_Objective:_ Copy out the lines below word for word, from the line with "Given: Open the 替换 (Replace) tool" through the end of the items, with both ends included. Leave the pictures out of your answer.

_Records for the task:_
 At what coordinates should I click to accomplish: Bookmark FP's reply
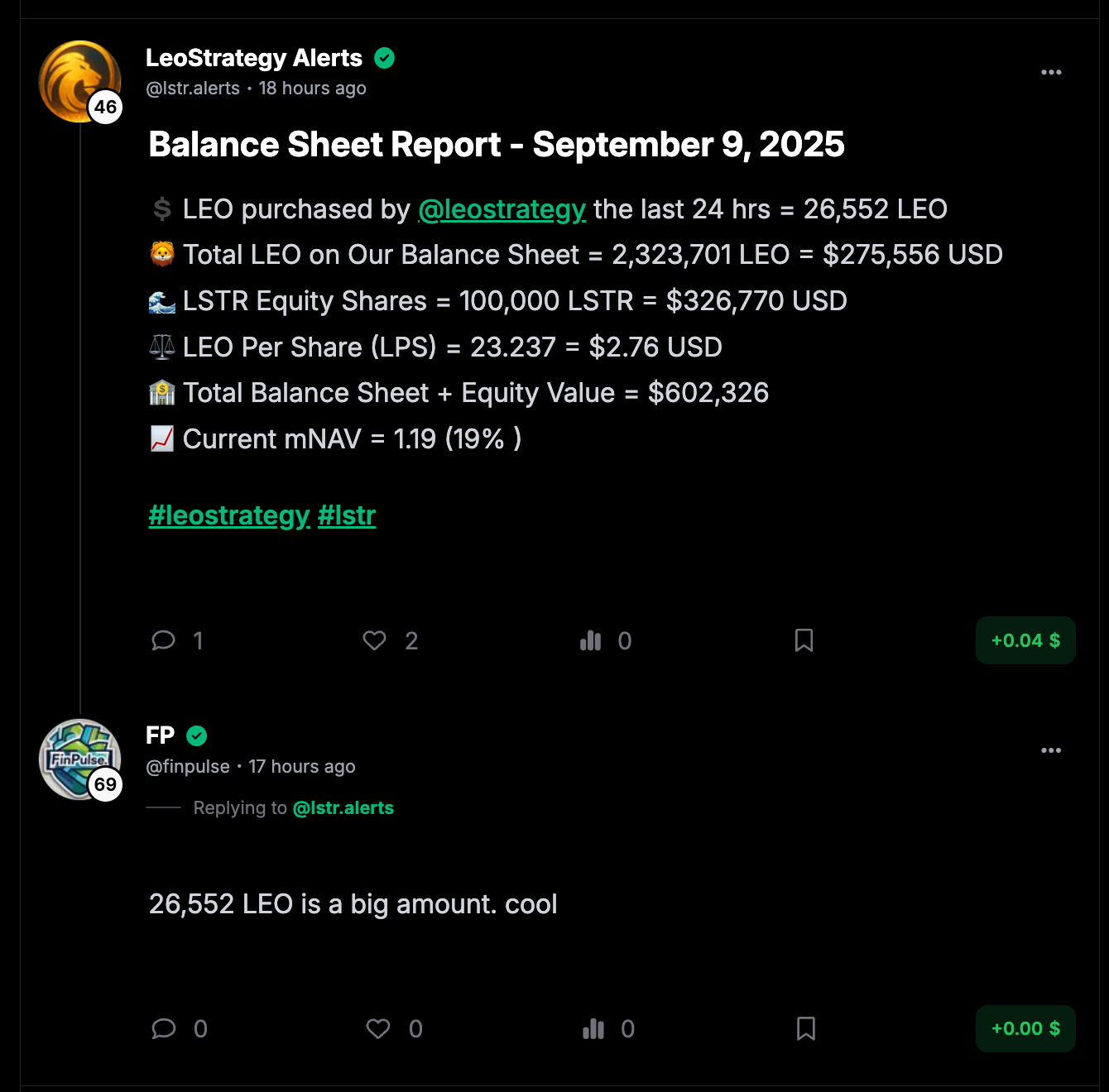point(806,1028)
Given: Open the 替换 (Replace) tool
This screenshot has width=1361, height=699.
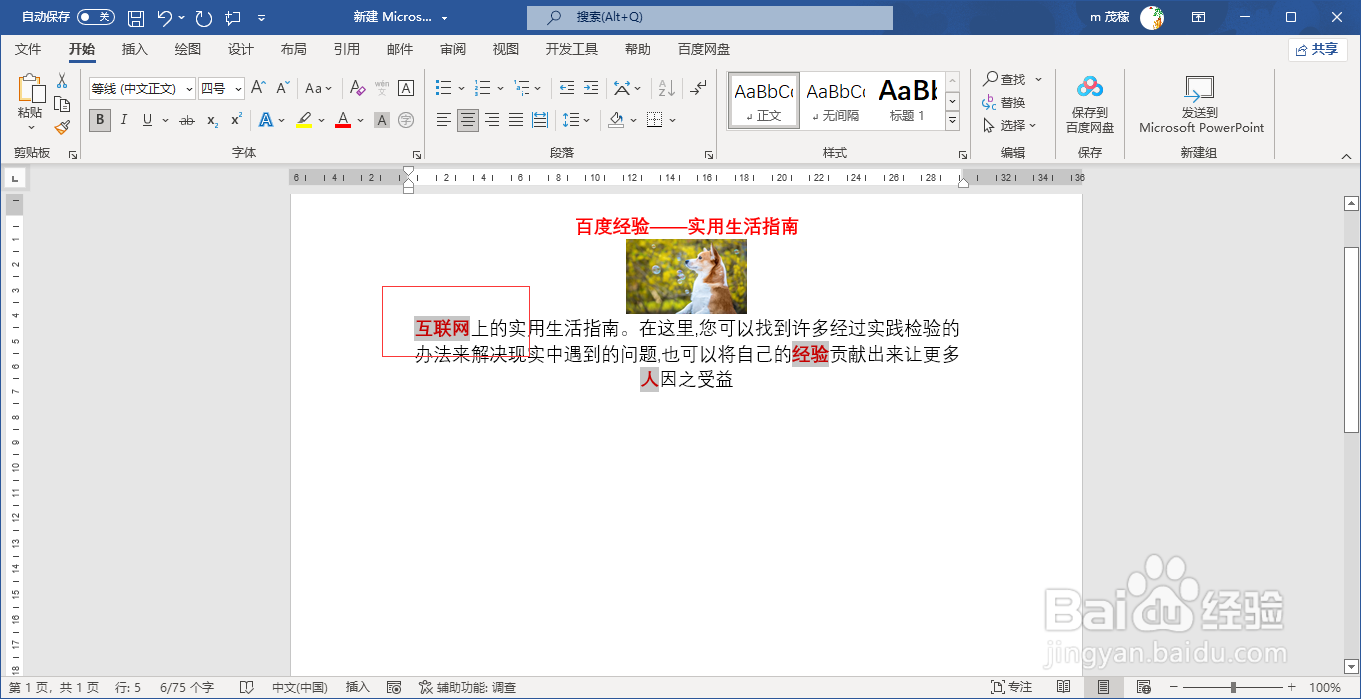Looking at the screenshot, I should pos(1011,102).
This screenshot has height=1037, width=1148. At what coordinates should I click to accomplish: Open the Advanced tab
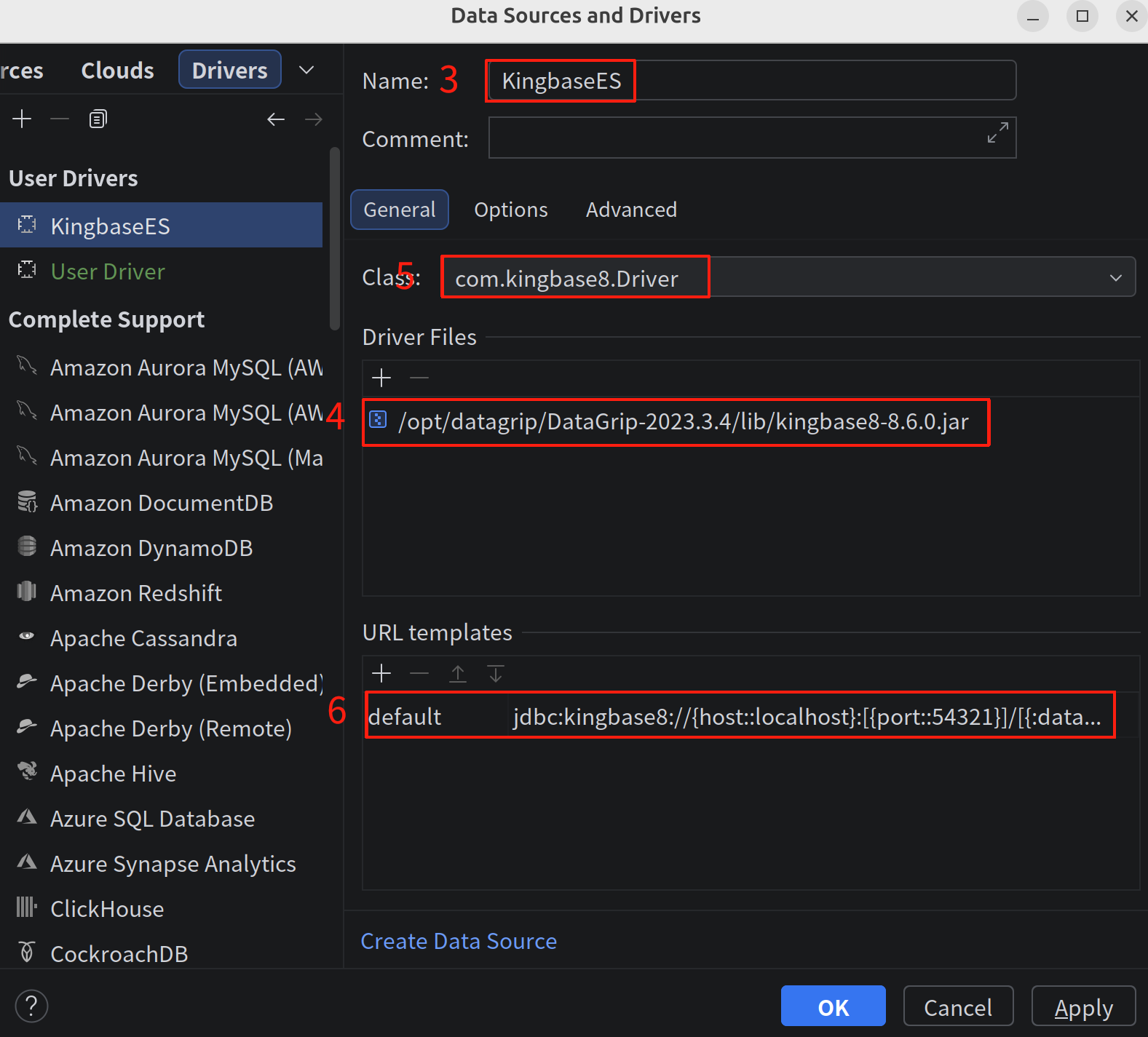pos(631,210)
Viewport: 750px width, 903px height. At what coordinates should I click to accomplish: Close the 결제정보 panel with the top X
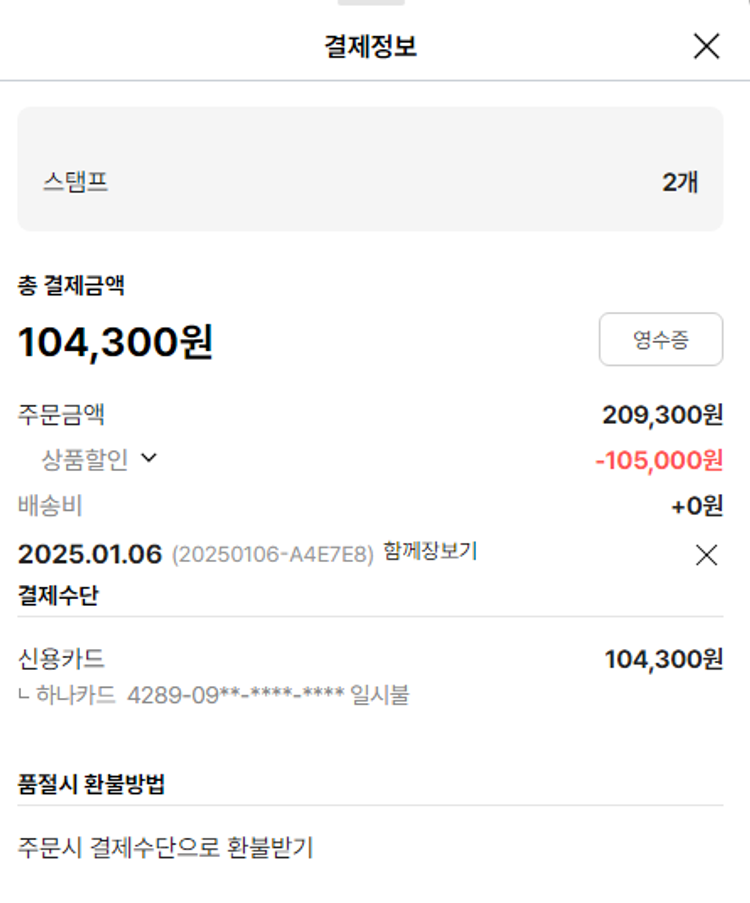point(706,46)
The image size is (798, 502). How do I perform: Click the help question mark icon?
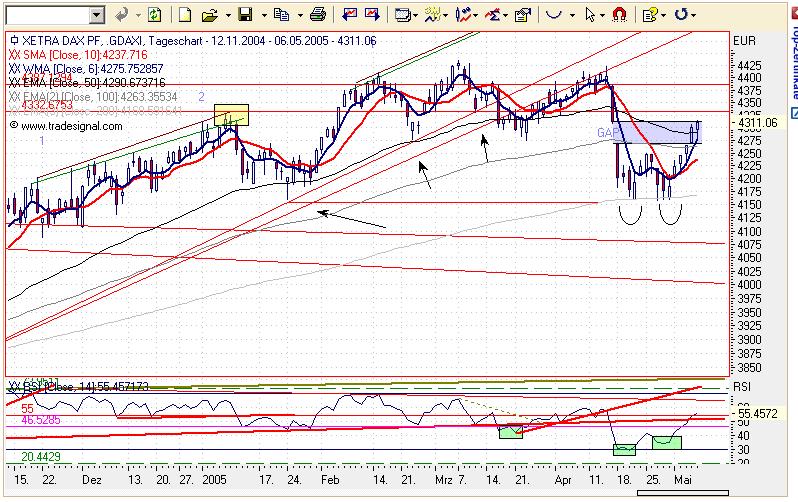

_Correct response:_
Given: Open the 替换 (Replace) tool
This screenshot has width=1361, height=699.
Looking at the screenshot, I should pos(1011,102).
This screenshot has height=1037, width=1148. At what coordinates should I click to accomplish: Open the Advanced tab
pos(631,210)
Viewport: 750px width, 903px height. At what coordinates should I click to accomplish: Close the 결제정보 panel with the top X
point(706,46)
The image size is (798, 502). How do I perform: Click the help question mark icon?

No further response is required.